PROBLEM REQUIREMENTS
Return each line of the material below that contains the word "perform", copied in full.

^^^^^^^^^^^^^^^^

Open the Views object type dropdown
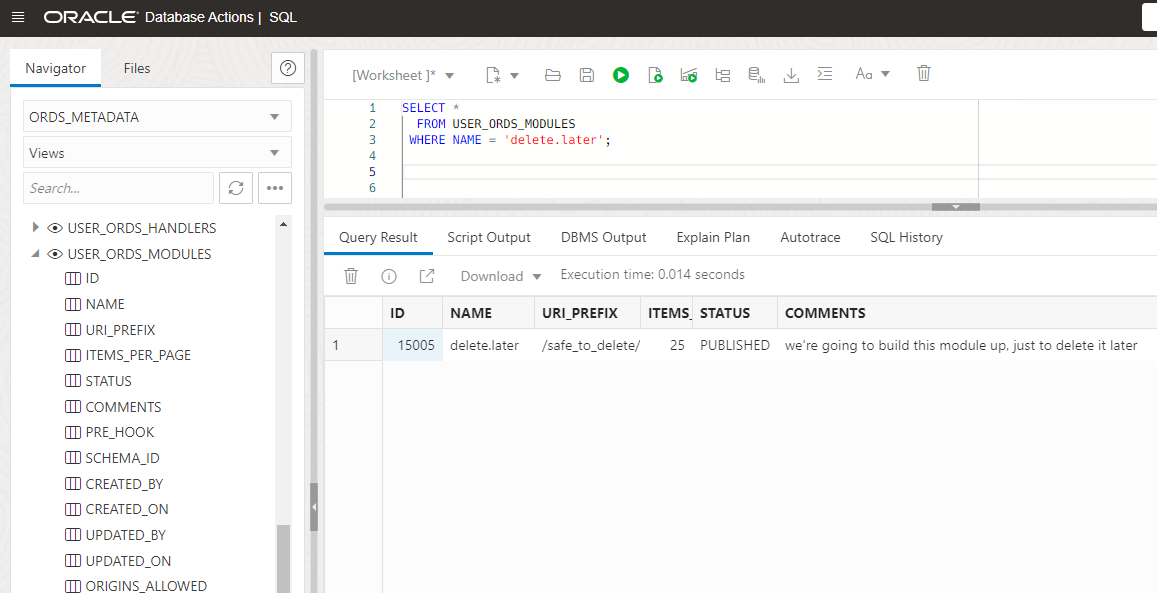The image size is (1157, 593). tap(157, 153)
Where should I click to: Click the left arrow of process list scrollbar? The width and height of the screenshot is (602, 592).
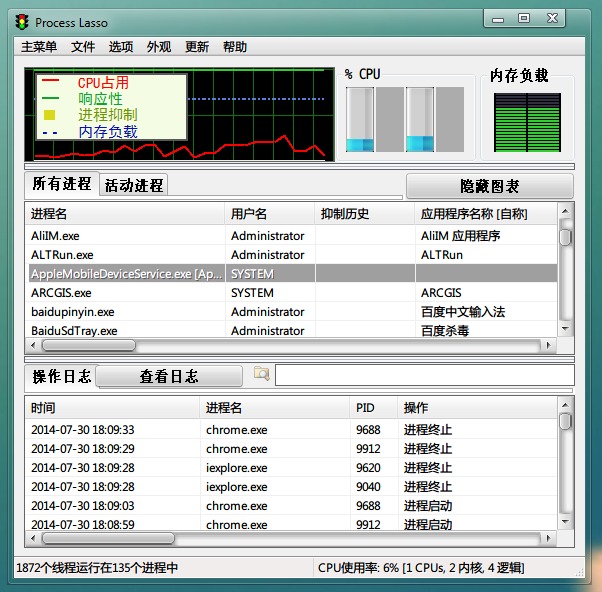pyautogui.click(x=33, y=346)
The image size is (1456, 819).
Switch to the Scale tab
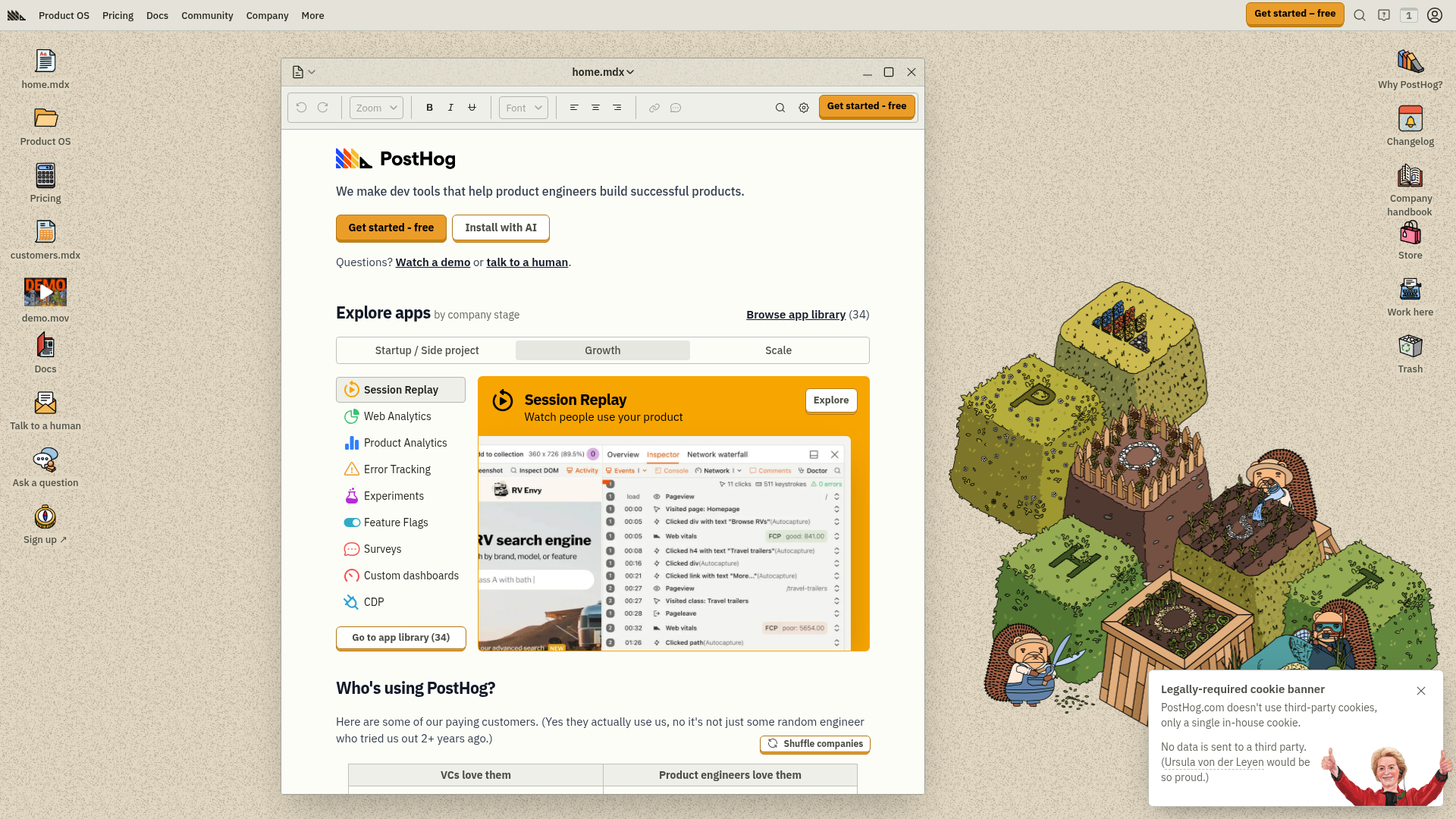pos(778,350)
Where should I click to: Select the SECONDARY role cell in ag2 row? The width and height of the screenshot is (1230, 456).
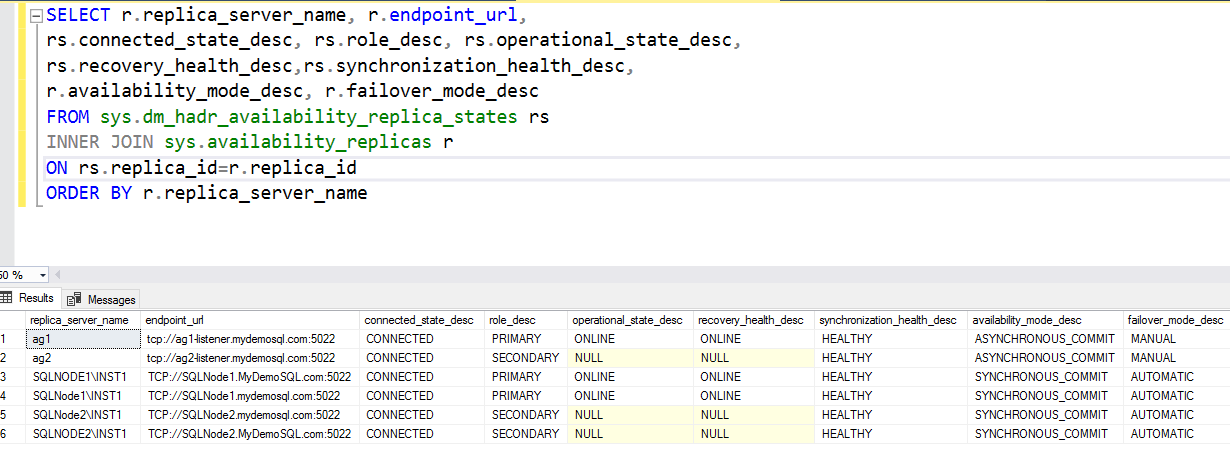click(x=525, y=358)
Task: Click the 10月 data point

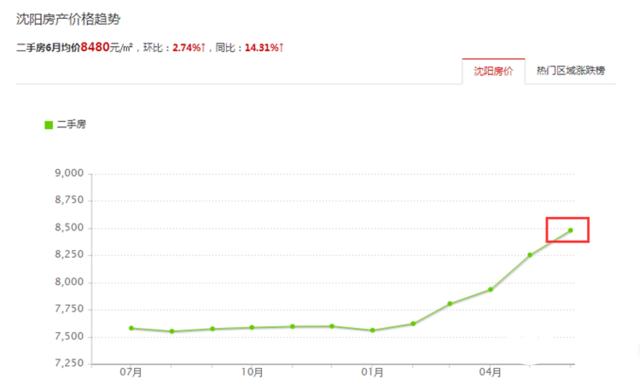Action: click(x=252, y=327)
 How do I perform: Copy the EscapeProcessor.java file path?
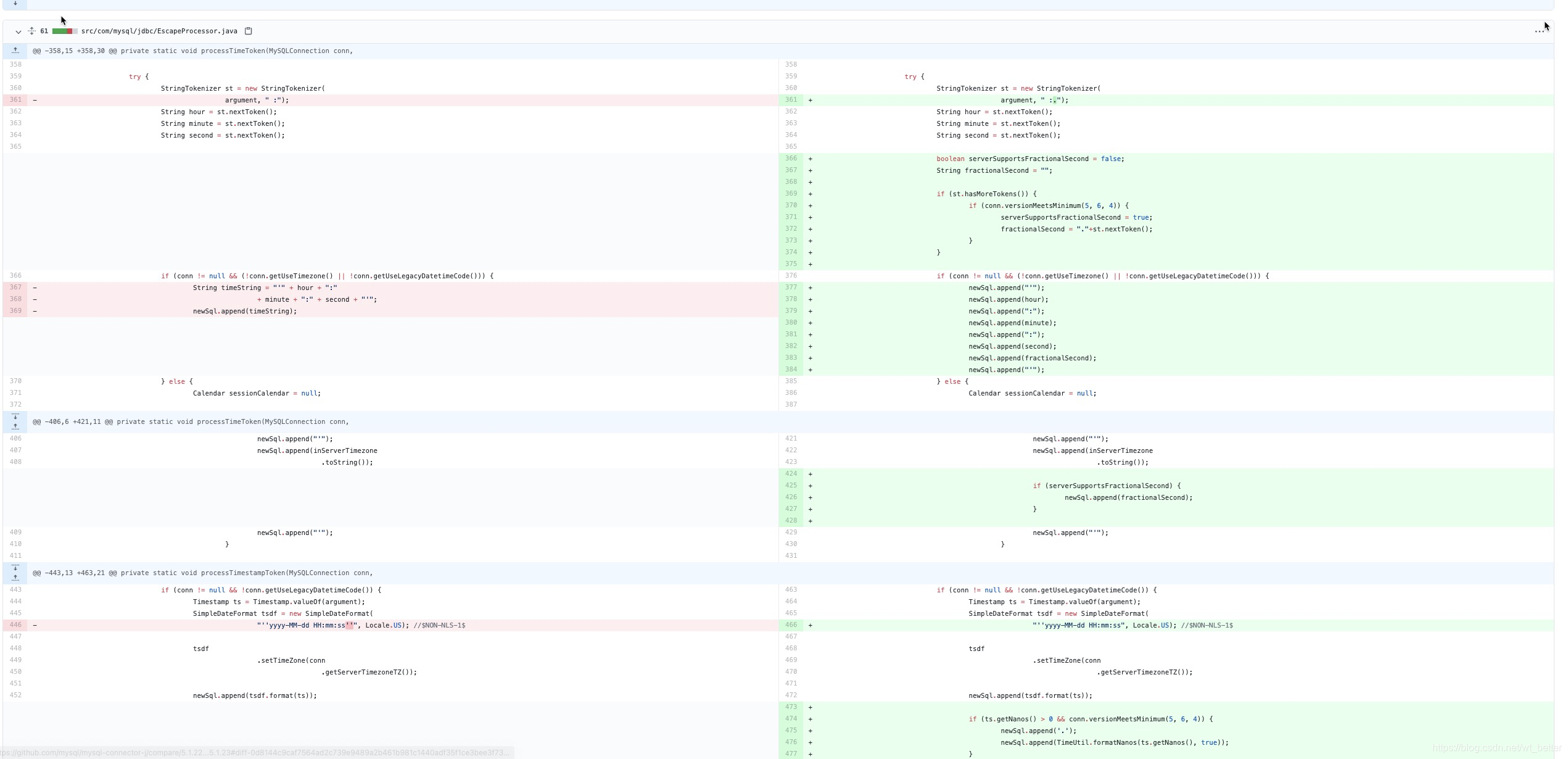(248, 31)
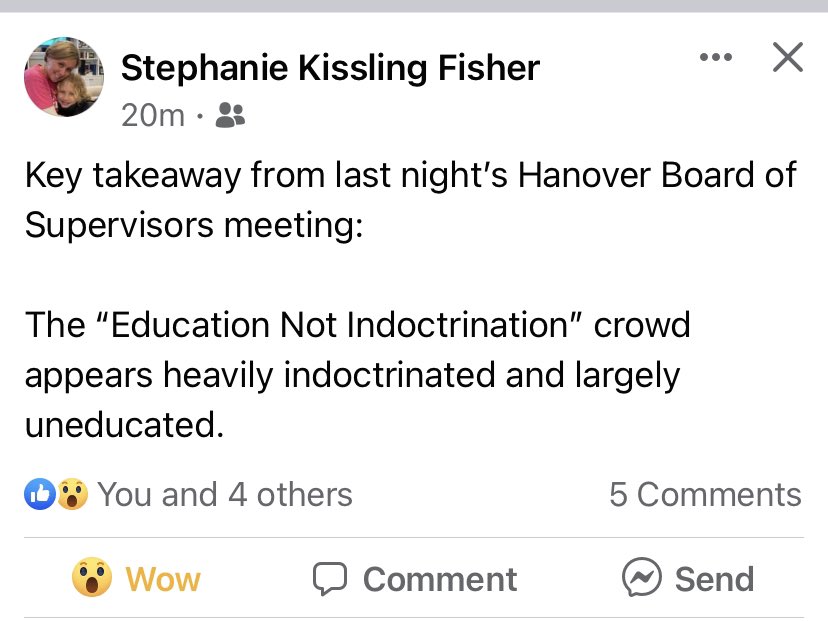Click the Wow emoji face on reaction button
Image resolution: width=828 pixels, height=621 pixels.
[92, 579]
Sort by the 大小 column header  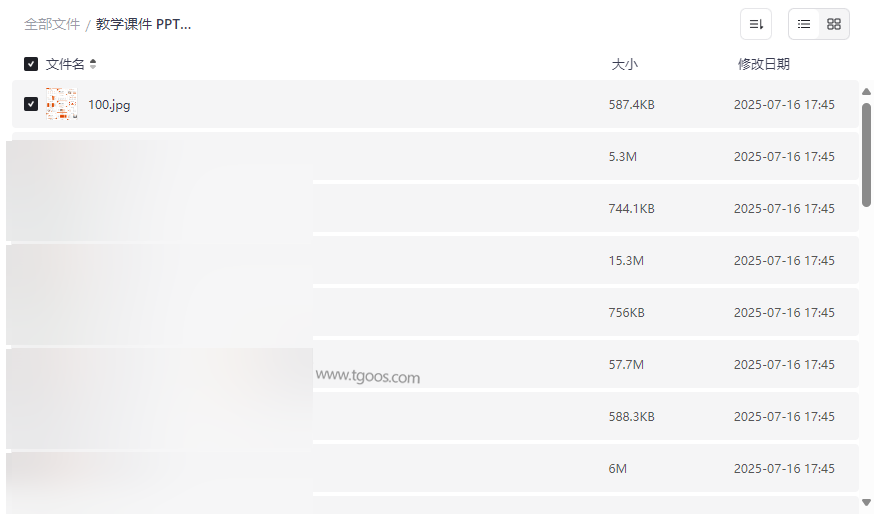coord(624,64)
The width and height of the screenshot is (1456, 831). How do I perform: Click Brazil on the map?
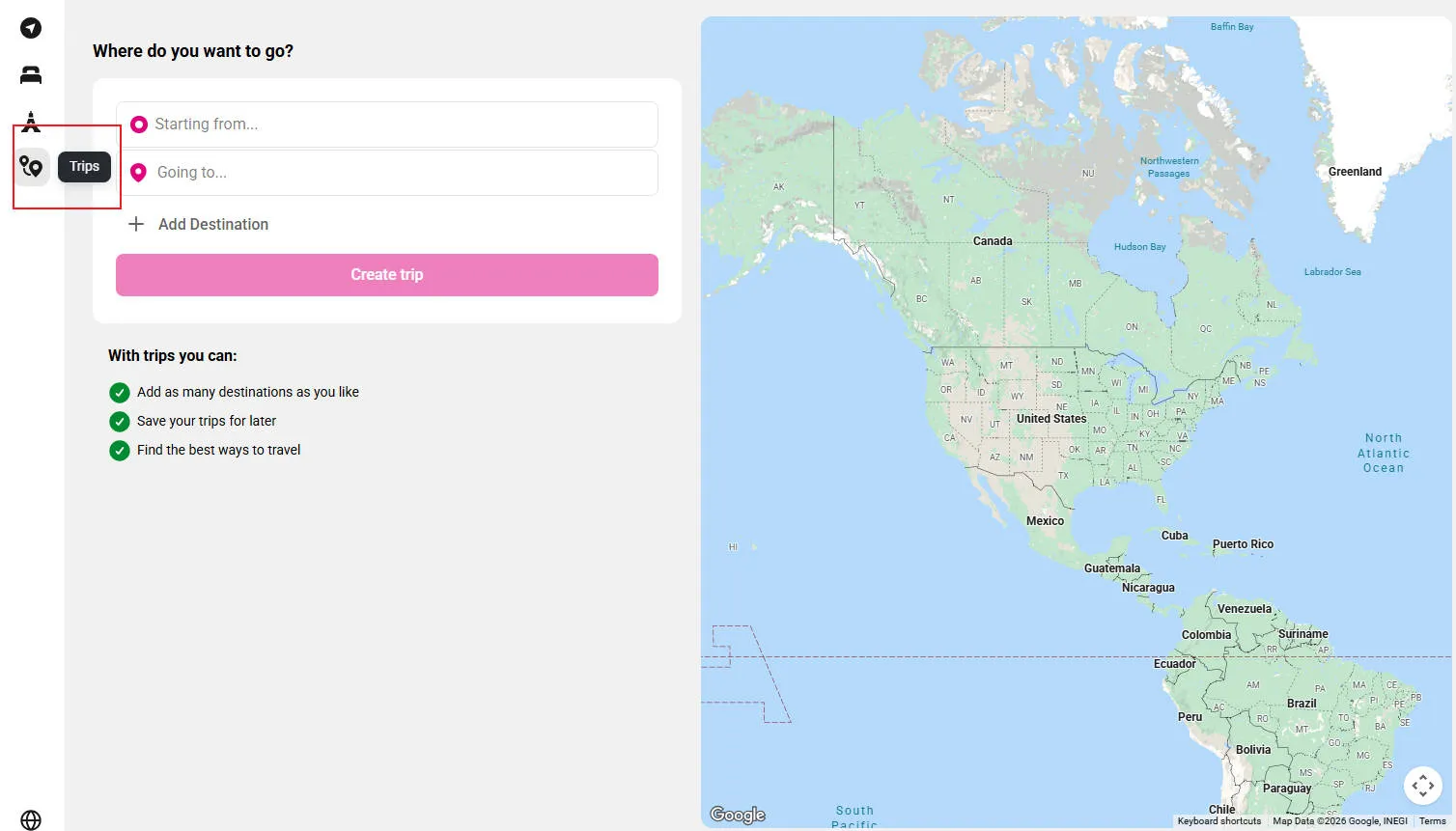[1301, 704]
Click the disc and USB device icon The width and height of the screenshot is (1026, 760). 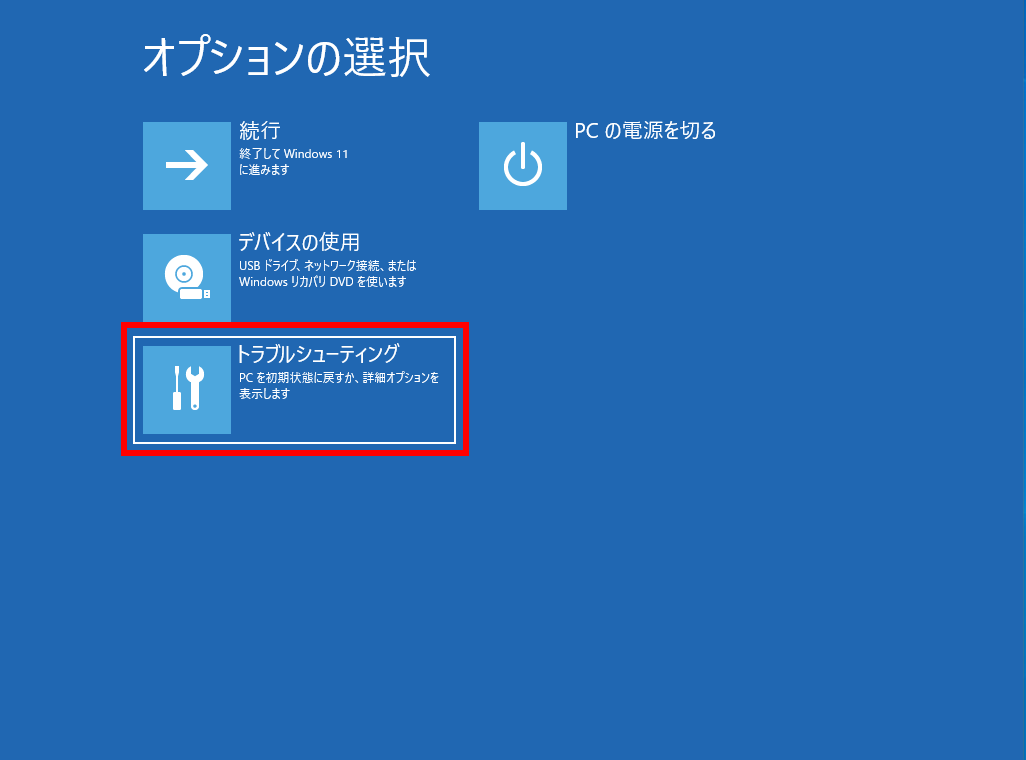coord(186,278)
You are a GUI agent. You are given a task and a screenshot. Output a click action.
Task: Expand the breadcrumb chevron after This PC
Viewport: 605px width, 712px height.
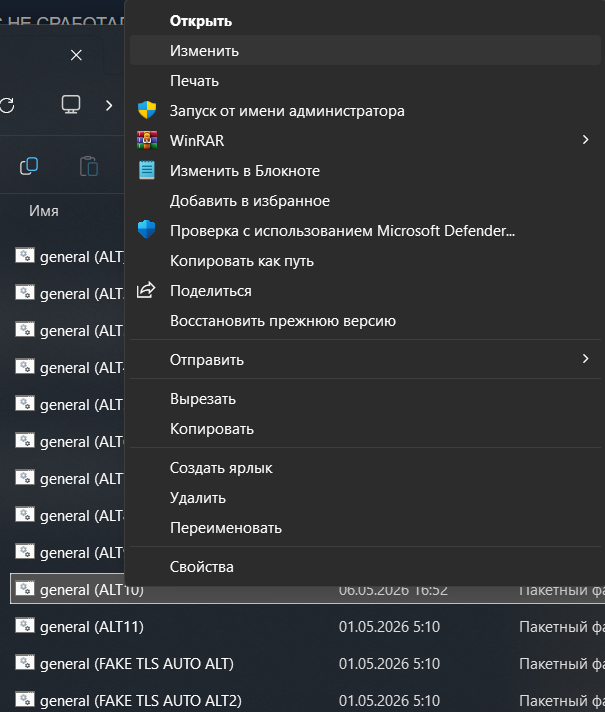tap(109, 106)
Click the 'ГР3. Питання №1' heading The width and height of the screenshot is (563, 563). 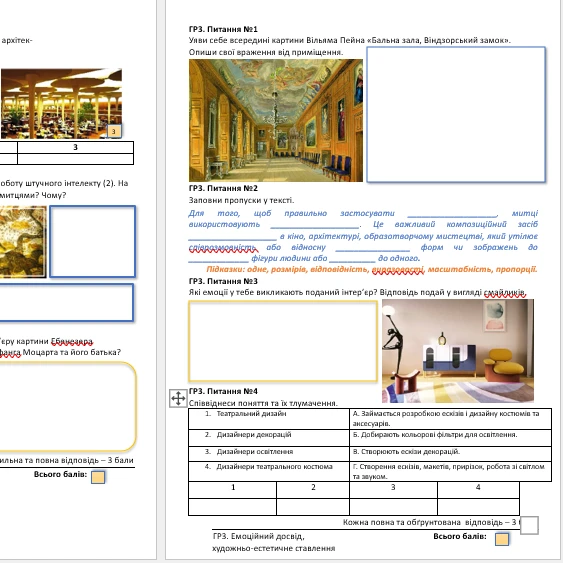tap(223, 29)
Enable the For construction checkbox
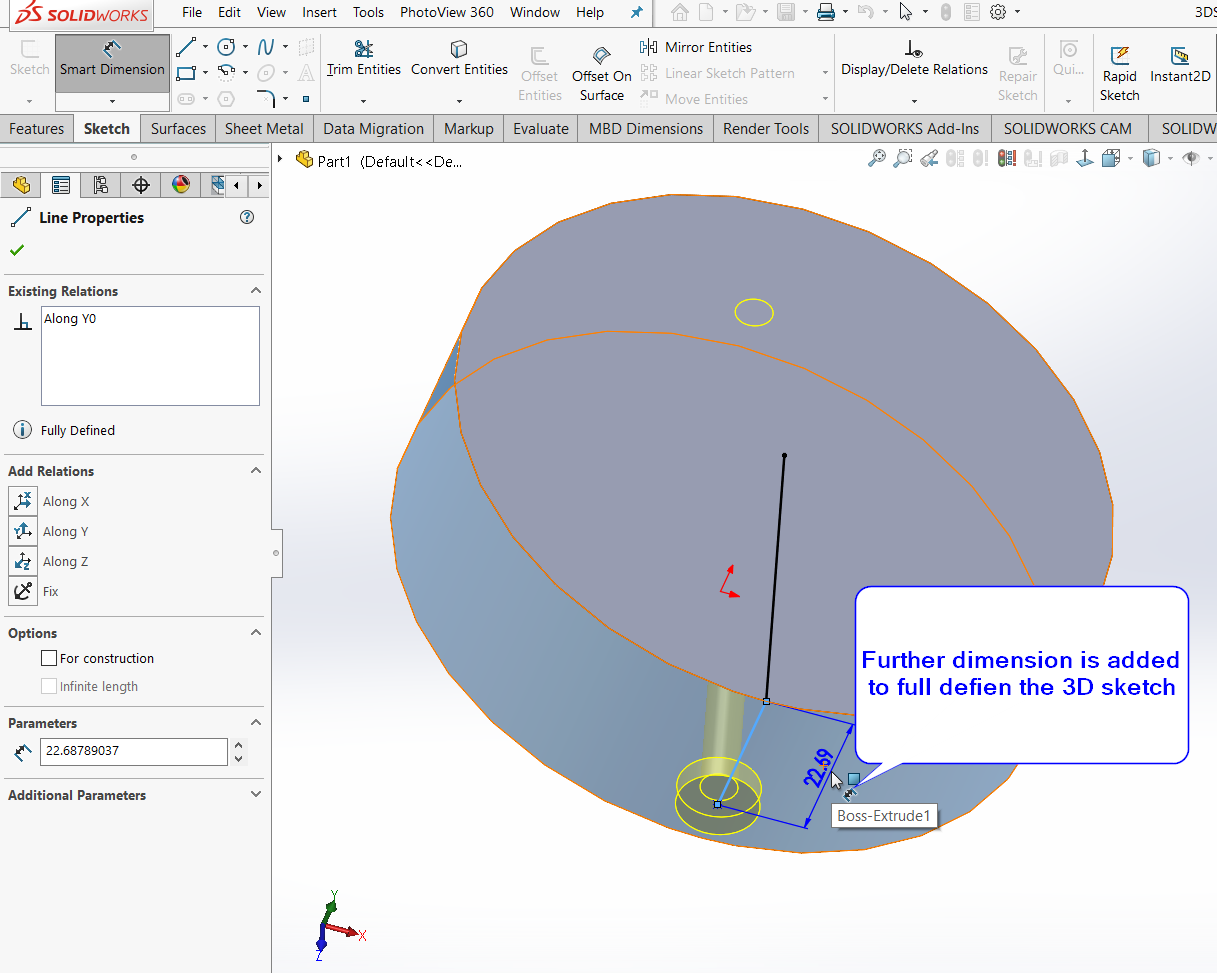This screenshot has width=1217, height=973. click(x=49, y=658)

^^^^^^^^^^^^^^^^

WRITTEN SOLUTION
 How do I perform: Copy the EscapeProcessor.java file path?
The width and height of the screenshot is (1456, 831). How do I perform: Click Brazil on the map?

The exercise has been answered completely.